Turn Around Tuesday Began on Monday

Overview:  The recovery of the NASDAQ yesterday and the slight easing of the US 10-year Treasury yield is setting the stage for today's market moves.  That said, Japan's equities had to play catch-up after being on holiday yesterday and the yen's strength took a toll. Among the large Asia Pacific bourses, only Taiwan, South Korea, and Australia rose.  It is difficult to detect the impact of what appears to be the second test of North Korea's hypersonic missile in about a week.  Europe's Stoxx 600 is snapping a three-day decline with broad gains led by information technology and consumer discretionary sectors.  US futures are also trading modestly higher. After probing 1.8% yesterday, the US 10-year yield is flat near 1.76%.   European yields are narrowly mixed. The dollar is trading heavier against all the majors but the yen and most emerging market currencies, except the Taiwanese dollar and Turkish lira.  The JP Morgan Emerging Market Currency Index is up small, which if sustained would be the third rise in four sessions.  Gold is higher for the third session and is back above the 200-day moving average (~$1801).  Last week's high was a little above $1830.  Oil is recovering from yesterday's setback and February WTI is again poised to challenge the $80-a-barrel level.  Natgas prices in the US and Europe are off more than 1%.   Iron ore jumped nearly 3% to recoup its past two sessions of losses plus some.  Copper is firmer to recover a little more than half of yesterday's 1.3% decline.  

Asia Pacific

Japan continues to struggle against deflationary impulses seen clearly in the GDP deflator (-1.2% in Q3) and measures of CPI excluding fresh food and energy (-0.6% in November).  Wages have been flat for nearly 20 years.  However, a BOJ survey released earlier today showed that inflation expectations rose to their highest level in 13-years.  They see 5% inflation next year, according to the quarterly survey, and 3% a year on average over the next five years.

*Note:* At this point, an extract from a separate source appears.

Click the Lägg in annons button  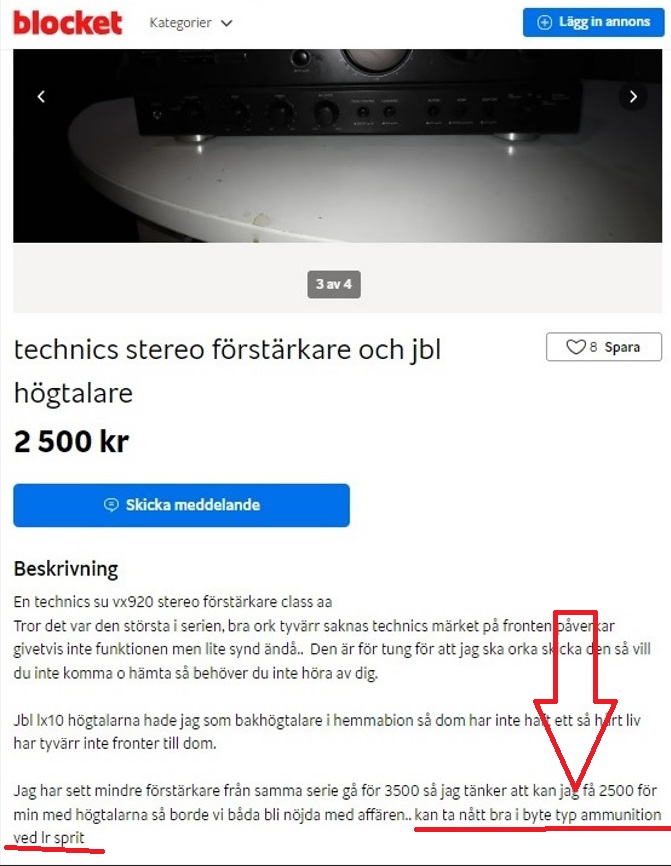593,22
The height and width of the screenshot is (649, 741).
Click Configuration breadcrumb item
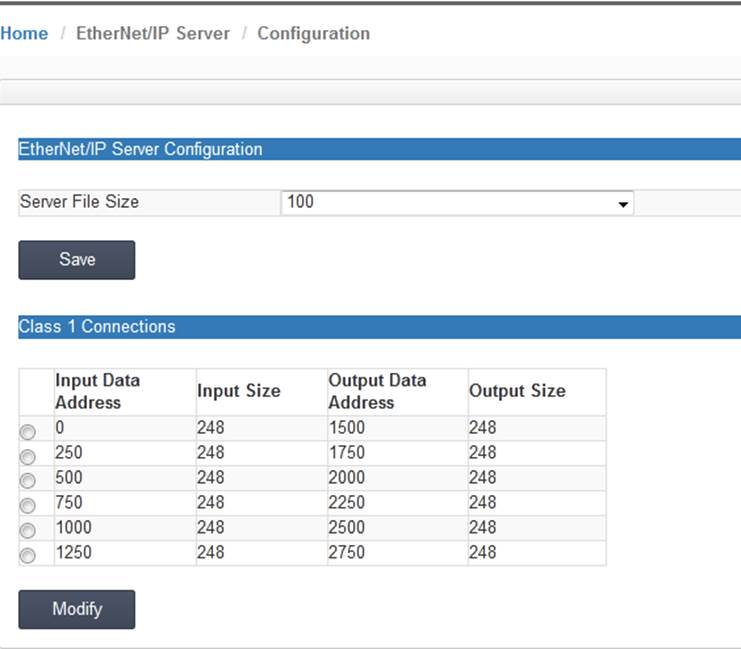click(313, 34)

There is some speculation that the BOJ will drop its characterization of downside risks for inflation at next week's policy meeting.  

Australia reported November trade figures and retail sales.  The former disappointed while the later was twice as strong as expected.  Australia's trade surplus fell for the fourth consecutive month, and it may suggest that the positive terms of trade shock is easing.  The average monthly surplus through November last year was A$10.44 bln.  November's surplus was A$9.4 bln.  In the first 11 months last year, the average trade surplus was A$5.93 bln and in 2019 it was almost A$5.7 bln.  Separately, the retail sales soared by 7.3% month-over-month.  It followed a 4.9% rise in October and 1.3% in September. That provides an average in the past three months of 4.5%.  In the three months through August, Australian retail sales fell by an average of 2.1%, as the social restrictions and lockdowns pinched. 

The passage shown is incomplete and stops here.